» **TASK REQUIREMENTS**
Where in the data below does the word "Exploring" appear? Copy every line that has it.

##########

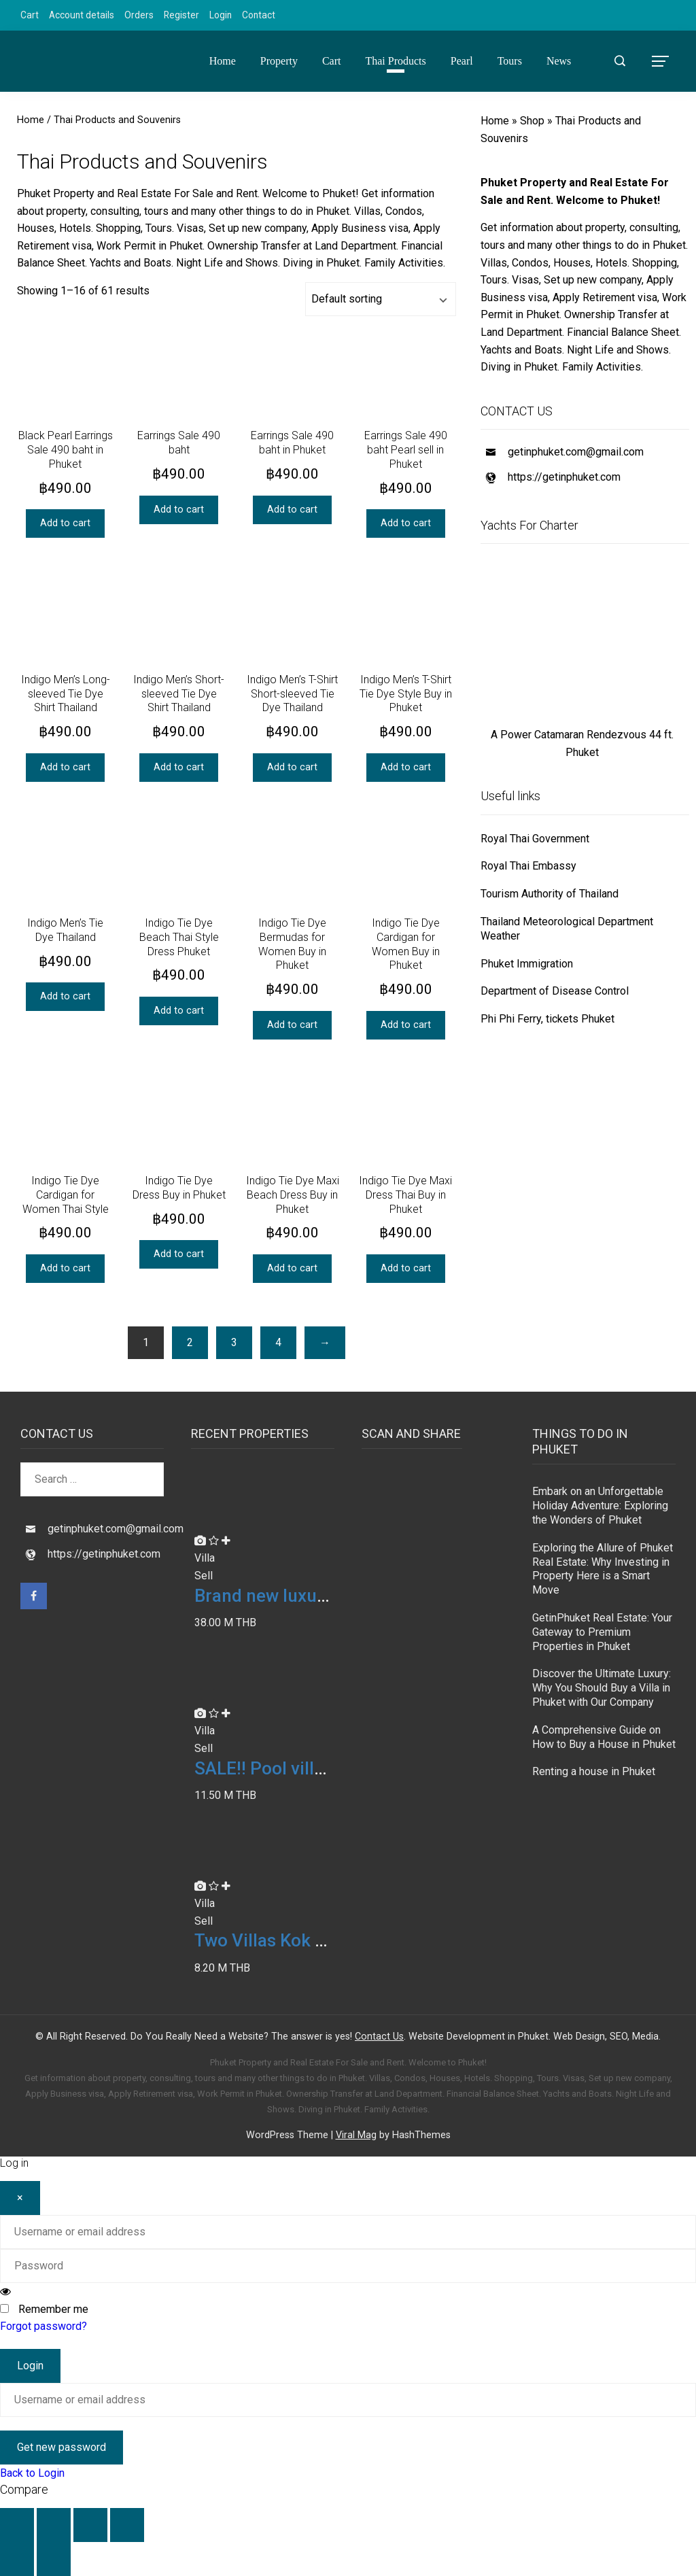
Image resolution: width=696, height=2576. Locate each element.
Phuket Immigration (527, 963)
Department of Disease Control (555, 990)
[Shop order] (380, 299)
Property (279, 61)
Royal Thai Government (535, 838)
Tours (510, 61)
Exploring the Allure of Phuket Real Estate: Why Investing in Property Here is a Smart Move (602, 1568)
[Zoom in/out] (17, 2525)
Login (220, 15)
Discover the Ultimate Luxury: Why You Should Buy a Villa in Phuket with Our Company (601, 1687)
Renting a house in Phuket (593, 1771)
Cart (29, 15)
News (558, 61)
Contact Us (379, 2036)
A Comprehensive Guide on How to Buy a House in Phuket (604, 1737)
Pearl (462, 61)
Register (181, 15)
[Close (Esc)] (127, 2525)
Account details (81, 15)
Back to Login (32, 2473)
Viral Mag (356, 2135)
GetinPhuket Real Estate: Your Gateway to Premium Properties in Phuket (602, 1632)
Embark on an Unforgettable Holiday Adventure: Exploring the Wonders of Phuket (600, 1505)
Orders (139, 15)
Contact (258, 15)
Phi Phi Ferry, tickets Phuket (547, 1018)
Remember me (53, 2309)
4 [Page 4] (278, 1342)
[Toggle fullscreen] (54, 2525)
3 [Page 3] (234, 1342)
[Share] (90, 2525)
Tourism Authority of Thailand (550, 893)
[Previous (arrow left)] (17, 2559)
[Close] (20, 2198)
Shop (532, 120)
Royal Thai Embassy (528, 865)
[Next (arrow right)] (54, 2559)
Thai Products (395, 61)
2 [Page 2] (190, 1342)
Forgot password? (43, 2326)
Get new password (61, 2447)
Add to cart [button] (65, 523)
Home (222, 61)
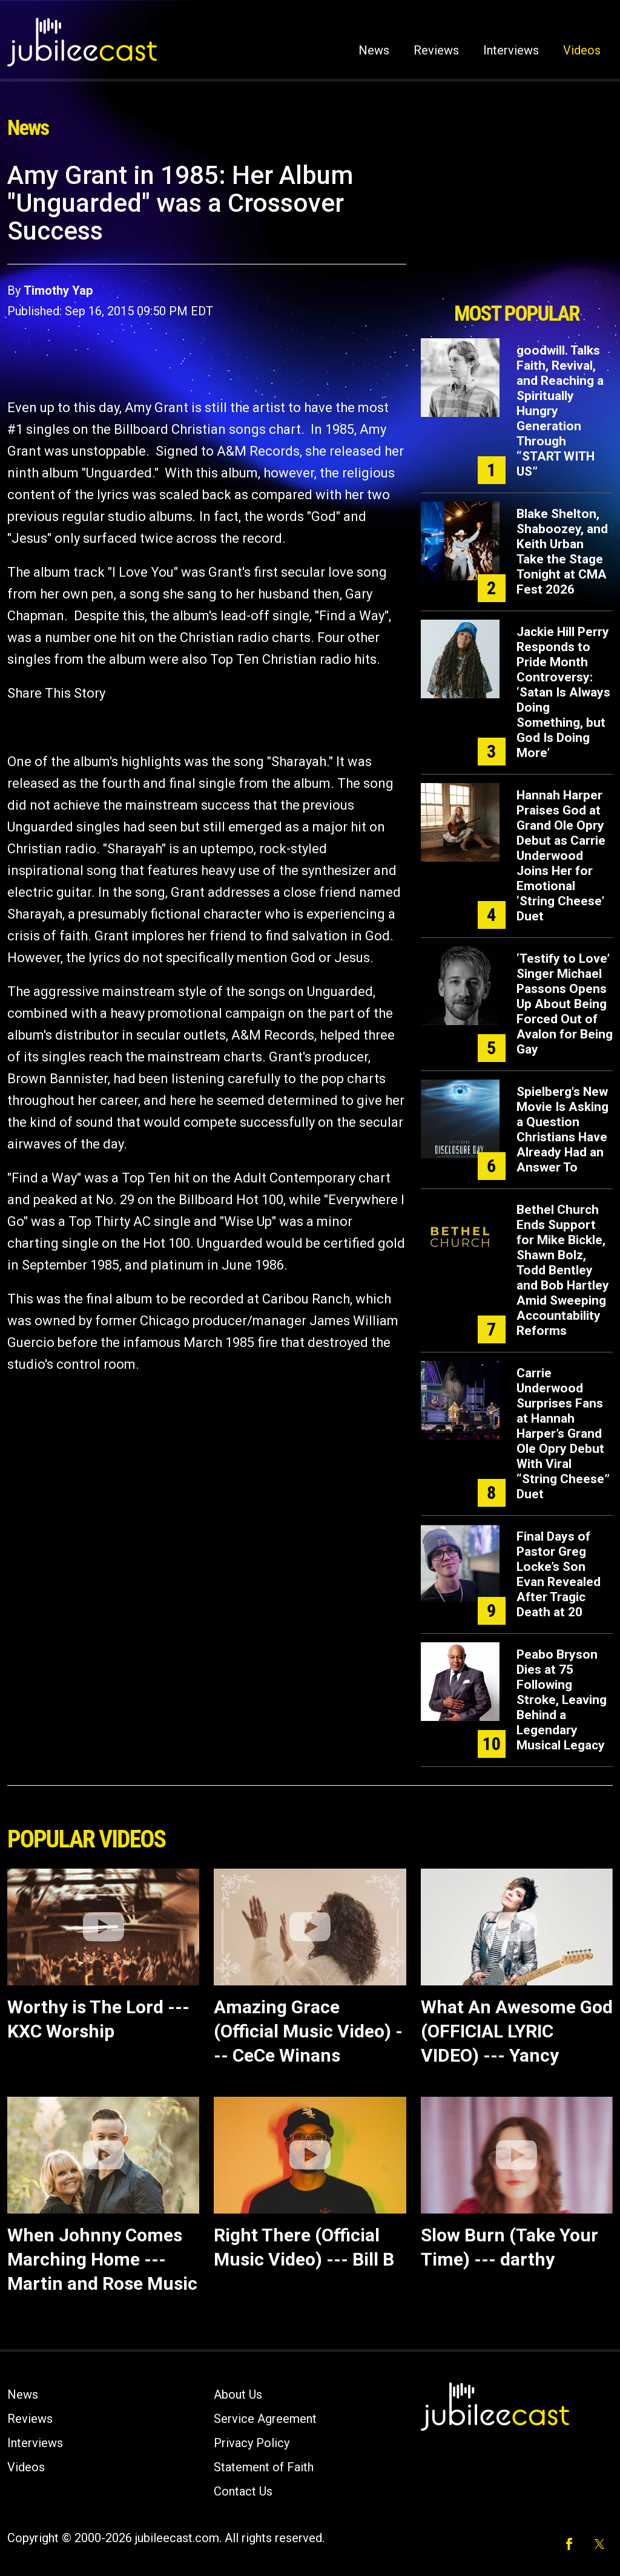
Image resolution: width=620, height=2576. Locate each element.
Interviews (511, 50)
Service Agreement (265, 2418)
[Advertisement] (516, 228)
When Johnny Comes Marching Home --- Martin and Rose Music (102, 2259)
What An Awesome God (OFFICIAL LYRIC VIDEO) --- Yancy (517, 2031)
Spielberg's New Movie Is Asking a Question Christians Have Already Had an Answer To (562, 1129)
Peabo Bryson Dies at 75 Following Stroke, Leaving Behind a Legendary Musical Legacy (561, 1699)
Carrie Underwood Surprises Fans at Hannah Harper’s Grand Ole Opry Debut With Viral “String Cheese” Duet (563, 1433)
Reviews (436, 50)
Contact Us (243, 2491)
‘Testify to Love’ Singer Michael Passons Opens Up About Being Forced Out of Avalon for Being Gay (564, 1004)
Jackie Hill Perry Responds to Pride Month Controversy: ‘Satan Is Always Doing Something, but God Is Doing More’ (563, 692)
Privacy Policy (251, 2443)
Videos (582, 50)
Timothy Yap (58, 290)
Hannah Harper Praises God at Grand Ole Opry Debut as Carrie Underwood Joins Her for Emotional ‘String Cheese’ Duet (560, 855)
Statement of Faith (264, 2467)
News (373, 50)
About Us (238, 2394)
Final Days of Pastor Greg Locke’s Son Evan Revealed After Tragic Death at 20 (558, 1574)
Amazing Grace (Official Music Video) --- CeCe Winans (308, 2031)
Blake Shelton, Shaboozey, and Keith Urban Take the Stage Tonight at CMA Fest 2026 (562, 551)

##########

» **RESPONSE TO THIS TASK**
Exploring the Allure of Phuket Real Estate: Why Investing in Property Here is a Smart Move (602, 1568)
Embark on an Unforgettable Holiday Adventure: Exploring the Wonders of Phuket (600, 1505)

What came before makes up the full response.